Disclaimer: I imported this post from WordPress to Jekyll on 9/2/23. Forgive the misformatting until I get a chance to clean it up.
I am nearly a month into my fourth professional software development role. It has been an excellent experience so far; but, like any transition, there are always adaptations that I need to make when merging into a new team. In my last gig, we had started trying to implement the practice of peer code reviews, but there was too much going on at a fast pace to make them habitual and useful. The practice was not at all a part of the development methodology in either of my first two positions.
Now at Shelby Systems, I was brought on to fill a new seat as a third developer on a product development team. As such, there has been a bit of a renewed effort to implement some standardized practices and coding styles amongst the group. Management is supporting the integration of peer code reviews, so we are giving them a solid go. Here are a few reflections from the first few weeks of implementation.
Our team is using TFS for source control with its integrated issue tracking and code review functionality built into Visual Studio. So far, we have agreed to submit code review requests to both of the other team members before nearly every check-in to the main development branch.
The TFS interface for code reviews is fairly good. We can auto-generate a shelveset from the pending changes and include any related work items or previous code reviews. When sending the request, we can customize the recipient(s) and provide optional notes. For the reviewer, the tool provides a clean side-by-side code comparison of the current vs. the proposed change and the ability to comment on specific lines.
Tangentially, because we are still on TFS (vs. git), it becomes unwieldy to have personal development branches (since TFS does not de-duplicate when branching). So far, shelvesets have worked OK as a temporary holding place for local iterative changesets; however, for larger tasks it would be nice to have a personal branch to work against before I am ready to submit the code review request and merge to main. Our current strategy is to incrementally request reviews and check-in for smaller sub-tasks of a larger task rather than performing major development items in a branch and then merging all at once. I am a subscriber to the practice of checking in as frequently as it makes sense (for a more robust undo), so we will see how this goes long-term. Requesting iterative reviews on sub-tasks could lead to more frequent and verbose code reviews than needed.
Undoubtedly, one of the greatest concerns with frequent code reviews is the amount of time it takes. In the first couple weeks of this practice, each developer has been receiving an average of one to two code review requests per day. The development life cycle is undoubtedly slowed somewhat, at least in the beginning, as we spend a portion of our time reviewing peer code.
In addition to the amount of time, we have to balance the tradeoff between context switching and timely completion. When I submit a code review request, I desire a somewhat tight feedback loop from my colleagues (preferably within 4-6 hours). However, on the receiving end, if I am neck-deep in a complicated bug or feature of my own, I hate to switch out of my mental space to provide timely comments on my peer’s issue.
We have not discussed a target turnaround time as a team yet. We have not needed to, as everyone has been providing feedback in half a day, a full day at the most. The time could come, though, when the process is no longer new and at the forefront of our minds, that this timeline could begin slipping. It is certainly something we will need to monitor.

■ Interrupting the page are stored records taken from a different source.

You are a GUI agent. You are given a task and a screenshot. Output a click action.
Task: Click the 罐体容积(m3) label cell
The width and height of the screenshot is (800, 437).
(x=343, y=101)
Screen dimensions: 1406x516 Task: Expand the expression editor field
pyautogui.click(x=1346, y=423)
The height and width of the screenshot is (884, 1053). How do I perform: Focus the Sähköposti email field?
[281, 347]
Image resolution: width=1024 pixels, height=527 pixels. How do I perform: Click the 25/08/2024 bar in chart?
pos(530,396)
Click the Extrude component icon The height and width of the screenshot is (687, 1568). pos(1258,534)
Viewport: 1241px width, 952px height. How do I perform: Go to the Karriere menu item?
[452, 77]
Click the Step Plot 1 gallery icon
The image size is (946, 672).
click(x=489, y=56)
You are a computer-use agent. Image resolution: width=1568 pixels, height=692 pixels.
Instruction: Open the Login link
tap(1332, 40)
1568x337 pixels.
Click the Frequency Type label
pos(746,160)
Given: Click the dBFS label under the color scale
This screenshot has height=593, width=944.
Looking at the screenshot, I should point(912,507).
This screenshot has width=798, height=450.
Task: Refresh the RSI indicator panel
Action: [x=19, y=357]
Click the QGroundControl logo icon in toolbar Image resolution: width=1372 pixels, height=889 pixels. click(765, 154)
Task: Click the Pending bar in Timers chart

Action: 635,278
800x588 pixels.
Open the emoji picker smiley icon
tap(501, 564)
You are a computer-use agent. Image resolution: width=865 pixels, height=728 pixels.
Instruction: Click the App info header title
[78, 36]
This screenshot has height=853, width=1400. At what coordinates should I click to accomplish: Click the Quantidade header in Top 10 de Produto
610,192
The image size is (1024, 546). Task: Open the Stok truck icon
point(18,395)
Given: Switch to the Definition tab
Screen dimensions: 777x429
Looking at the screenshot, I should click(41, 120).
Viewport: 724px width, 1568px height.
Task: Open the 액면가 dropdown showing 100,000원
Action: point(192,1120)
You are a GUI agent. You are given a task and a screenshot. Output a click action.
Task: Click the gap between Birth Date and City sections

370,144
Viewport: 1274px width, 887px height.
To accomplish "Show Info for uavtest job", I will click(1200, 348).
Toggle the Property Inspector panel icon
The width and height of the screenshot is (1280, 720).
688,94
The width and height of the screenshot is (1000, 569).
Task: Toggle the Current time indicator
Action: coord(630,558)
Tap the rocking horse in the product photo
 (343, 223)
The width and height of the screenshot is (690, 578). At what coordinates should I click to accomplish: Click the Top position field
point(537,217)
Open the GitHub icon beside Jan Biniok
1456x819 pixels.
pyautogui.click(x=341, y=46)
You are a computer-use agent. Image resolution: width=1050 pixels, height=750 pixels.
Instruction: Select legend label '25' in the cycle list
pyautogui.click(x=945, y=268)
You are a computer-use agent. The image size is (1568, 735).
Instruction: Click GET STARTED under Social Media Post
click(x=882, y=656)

Though never explicitly discussed, the comments we have been making on reviews have been around code style and architecture. Since we have a QA team (an amazing new experience that I have not had previously), rigorously testing the functionality is not something we necessarily need to do as a part of the code review. Our process expects that both the original developer and the QA team will test changes before release.
Examples of feedback intentions have been to suggest simpler syntax for equivalent logic, recommend the application of best practices, or question whether a change is needed or is directly related to the issue at hand. More importantly, though, I had made a critical mistake by modifying the signature of an already published interface method a couple of weeks ago, and the code review helped catch a potential breaking change. (In my defense, the interface was in the same file as several other classes, so it was not obvious when performing the refactoring. However, it was certainly a mistake I should have still caught.)
Comments have almost exclusively been suggestions for changes. There has been very little positive feedback given. The assumption is that where there is no comment, we did a decent/good job. However, I am going to try to throw in a positive comment now and then when a solution seems remarkably elegant or ingenious.
Code reviews performed consistently will increase the quality and uniformity of our code base. Having the other members of the team so much as glance at my code before checking it in will make sure I am not re-inventing the functionality of an existing extension method, deviating from a pattern used elsewhere in the application, or choosing a design with adverse security or performance impact.
Secondly, reviews will level up my personal development skills much faster. Code during my undergraduate program was examined for a grade, but I have used very little of the languages/platforms I learned in school since joining the workforce. By having colleagues monitor and comment on my changesets, I will learn better ways of doing things and hidden gotchas that I may have not experienced yet. Similarly, seeing the code my peers write will produce the same refinement of my skills.
What has been your experience with code reviews? What tips do you have that could make them even more valuable to our team?
Disclaimer: Opinions expressed are solely my own and do not express the views or opinions of my employer.